Pollster Mogahed revealed that a forthcoming Gallup study of the Arab world finds Iraq still topping even Israel/Palestine in issues of concern related to US foreign policy in the region. The open wound of the Iraq conflict, the millions of internal and external refugees – the largest refugee crisis in the Middle East since 1948 –and daily brutality put paid to claims that America will soon be withdrawing. Just this week the Obama administration announced an expansion of paramilitary forces in Iraq to replace the forthcoming declining troop numbers.

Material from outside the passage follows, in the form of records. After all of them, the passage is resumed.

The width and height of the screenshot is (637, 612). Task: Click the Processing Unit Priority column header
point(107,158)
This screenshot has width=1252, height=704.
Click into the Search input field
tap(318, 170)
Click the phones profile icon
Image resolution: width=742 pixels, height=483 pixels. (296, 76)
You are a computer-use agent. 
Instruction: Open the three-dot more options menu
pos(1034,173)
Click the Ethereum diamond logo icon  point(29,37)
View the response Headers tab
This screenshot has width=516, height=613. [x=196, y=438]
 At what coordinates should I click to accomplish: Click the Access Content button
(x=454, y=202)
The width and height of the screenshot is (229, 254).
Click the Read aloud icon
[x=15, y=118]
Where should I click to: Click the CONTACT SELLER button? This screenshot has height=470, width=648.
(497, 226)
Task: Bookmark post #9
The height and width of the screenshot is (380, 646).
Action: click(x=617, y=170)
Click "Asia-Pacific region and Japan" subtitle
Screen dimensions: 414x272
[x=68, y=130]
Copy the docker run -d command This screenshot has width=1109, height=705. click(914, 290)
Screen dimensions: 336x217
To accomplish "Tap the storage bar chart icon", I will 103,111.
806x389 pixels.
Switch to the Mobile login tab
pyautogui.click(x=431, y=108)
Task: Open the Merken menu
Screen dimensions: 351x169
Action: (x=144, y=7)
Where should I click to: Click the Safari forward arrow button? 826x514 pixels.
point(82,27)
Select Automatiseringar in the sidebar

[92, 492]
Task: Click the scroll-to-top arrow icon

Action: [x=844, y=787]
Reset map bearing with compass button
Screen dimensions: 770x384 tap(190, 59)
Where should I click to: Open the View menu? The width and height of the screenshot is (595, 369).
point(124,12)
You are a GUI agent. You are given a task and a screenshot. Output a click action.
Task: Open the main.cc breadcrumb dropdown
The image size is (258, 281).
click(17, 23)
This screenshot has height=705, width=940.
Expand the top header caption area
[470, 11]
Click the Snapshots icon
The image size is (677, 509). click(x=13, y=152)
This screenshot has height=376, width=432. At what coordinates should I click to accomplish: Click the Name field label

Roger Cohen, a usually thoughtful writer who has sadly recently embraced Salam Fayyad’s economic “miracle” in the West Bank (essentially a police state with Western aid), was a considered moderator, probing the guests about the profound separation between rhetoric and reality. Time’s Klein was effusive in his praise for Fayyad, called for immediate engagement with Hamas, chastised Obama for not pressuring Israel far more and threatening to cut aid, vehemently opposed a “mad” attack on Iran, damned the colonies in the West Bank and the bullying Zionist lobby. Klein is a colourful and slightly arrogant speaker, proud of telling an audience he’s spent time in the Middle East and mixing with the people there.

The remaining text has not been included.